本文:
--*--

そして先日なんとなく実家に帰ったときに、数年ぶりに祖母に会った。

私のことは忘れていた。
10分前に用を足したことさえ忘れ、何度も部屋とトイレを往復する。
祖母は、ずっと何かを探している。


当事者ではない私は、これを美しいとか思ってしまう。

もちろん、実の親が私のことを忘れてしまった、なんて事実は
当事者からしたら受け入れがたいことだとも思うし、
私の知っている祖母ではないので、それは本当に祖母だろうかとさえ疑ってしまうのだろう。
性格がガラッと変わってしまう人だっているらしい。
祖母は、何を覚えていて、何をどこから忘れてしまったのだろうか。
他人の世話をする感覚に陥るのも、無理はない。
介護問題というのは必ず訪れる、重大な出来事なのだ。


それでも私は、
生きていることで待ち受けている「痴呆」というイベントは、
まるで人生の清算をしているかのように、なんとなく見えてしまった。


当人からすれば、
これまでの人生を忘れてしまうことが、とても怖かっただろうと思う。
きっと、忘れてしまうことさえも、もう忘れてしまっているのだろう。

それでも、祖母が生きている中で感じてきた
嬉しい記憶だとか、辛い記憶だとか、さまざまな記憶とその喜怒哀楽が、
すべてを乗り越えてきた祖母から旅立っていくように見えるのだ。
どうしても、祖母から奪っていくようには、私には見えないのだ。


色濃い人生は、美しい記憶は、
結局、実体のないものだった、と。

--*--

小さな問題 1:
本文の筆者には、「痴呆」がまるで人生の清算のように見えています。本文では、なぜそう見えるのかをどう説明していますか。
小さな問題 2:
記録の「Executive Solutions (190, 420)」がある行から記録の終わりまでを、指示の行も含めてすべて書き直してください。そのさい、答えの座標の数字をすべて91ずつ増やしてください。

表示された項目を探すための記録:
--*--

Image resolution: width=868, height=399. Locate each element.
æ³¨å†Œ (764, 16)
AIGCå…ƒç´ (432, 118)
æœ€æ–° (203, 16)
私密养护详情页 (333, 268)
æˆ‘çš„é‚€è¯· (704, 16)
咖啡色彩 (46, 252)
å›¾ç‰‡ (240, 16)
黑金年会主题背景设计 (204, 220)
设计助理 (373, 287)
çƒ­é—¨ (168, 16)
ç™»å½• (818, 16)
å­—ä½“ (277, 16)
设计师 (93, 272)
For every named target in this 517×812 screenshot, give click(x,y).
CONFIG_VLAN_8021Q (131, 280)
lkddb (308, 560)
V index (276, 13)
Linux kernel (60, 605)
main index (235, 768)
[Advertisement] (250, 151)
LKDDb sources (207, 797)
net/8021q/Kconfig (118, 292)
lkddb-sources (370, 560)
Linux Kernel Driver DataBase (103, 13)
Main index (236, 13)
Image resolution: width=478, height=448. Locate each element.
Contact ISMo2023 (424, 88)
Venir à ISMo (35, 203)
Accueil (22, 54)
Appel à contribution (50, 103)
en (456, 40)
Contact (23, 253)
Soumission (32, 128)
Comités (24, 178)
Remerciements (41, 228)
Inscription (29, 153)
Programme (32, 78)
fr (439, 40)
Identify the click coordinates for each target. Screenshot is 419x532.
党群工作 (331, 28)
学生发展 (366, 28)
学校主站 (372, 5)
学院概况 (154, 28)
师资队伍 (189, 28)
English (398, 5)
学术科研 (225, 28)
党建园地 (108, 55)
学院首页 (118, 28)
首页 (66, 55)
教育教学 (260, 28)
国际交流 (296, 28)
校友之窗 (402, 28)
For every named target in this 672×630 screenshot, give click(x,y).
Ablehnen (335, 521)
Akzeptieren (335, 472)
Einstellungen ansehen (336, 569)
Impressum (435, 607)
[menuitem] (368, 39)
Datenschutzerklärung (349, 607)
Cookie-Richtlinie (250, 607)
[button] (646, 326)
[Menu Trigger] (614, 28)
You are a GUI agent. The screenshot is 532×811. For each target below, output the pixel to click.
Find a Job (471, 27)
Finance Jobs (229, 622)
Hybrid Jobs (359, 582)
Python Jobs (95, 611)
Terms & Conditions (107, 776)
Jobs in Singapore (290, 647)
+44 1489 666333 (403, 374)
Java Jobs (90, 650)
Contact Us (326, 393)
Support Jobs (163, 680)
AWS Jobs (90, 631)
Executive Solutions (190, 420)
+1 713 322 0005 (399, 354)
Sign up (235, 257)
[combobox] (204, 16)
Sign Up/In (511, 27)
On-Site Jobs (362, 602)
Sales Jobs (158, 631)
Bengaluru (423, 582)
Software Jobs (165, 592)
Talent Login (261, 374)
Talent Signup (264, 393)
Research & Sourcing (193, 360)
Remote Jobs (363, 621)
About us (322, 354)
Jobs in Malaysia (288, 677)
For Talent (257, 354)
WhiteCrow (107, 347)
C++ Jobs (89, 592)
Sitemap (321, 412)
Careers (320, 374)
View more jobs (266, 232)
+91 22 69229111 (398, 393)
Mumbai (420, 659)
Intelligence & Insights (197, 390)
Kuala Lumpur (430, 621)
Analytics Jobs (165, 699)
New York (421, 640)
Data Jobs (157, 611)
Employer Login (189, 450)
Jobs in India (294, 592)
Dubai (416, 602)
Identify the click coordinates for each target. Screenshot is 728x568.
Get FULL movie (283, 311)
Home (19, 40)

--*--

問題の答え 1:
祖母が生きてきた中で感じた嬉しい記憶や辛い記憶、さまざまな記憶とその喜怒哀楽が、すべてを乗り越えてきた祖母から旅立っていくように見えるからです。祖母から奪っていくようには、どうしても見えないのです。

問題の答え 2:
Executive Solutions (281, 511)
+1 713 322 0005 (490, 445)
Sign up (326, 348)
[combobox] (295, 107)
Sign Up/In (602, 118)
On-Site Jobs (453, 693)
Sales Jobs (249, 722)
Bengaluru (514, 673)
Software Jobs (256, 683)
Talent Login (352, 465)
Talent Signup (355, 484)
Research & Sourcing (284, 451)
Remote Jobs (454, 712)
About us (413, 445)
Jobs in Malaysia (379, 768)
For Talent (348, 445)
WhiteCrow (198, 438)
C++ Jobs (180, 683)
Sitemap (412, 503)
Careers (411, 465)
View more jobs (357, 323)
+91 22 69229111 (489, 484)
Mumbai (511, 750)
Intelligence & Insights (288, 481)
Kuala Lumpur (521, 712)
Analytics Jobs (256, 790)
New York (512, 731)
Data Jobs (248, 702)
Employer Login (280, 541)
Jobs in India (385, 683)
Dubai (507, 693)
Identify the click coordinates for each target. Screenshot is 728x568.
Get FULL movie (374, 402)
Home (110, 131)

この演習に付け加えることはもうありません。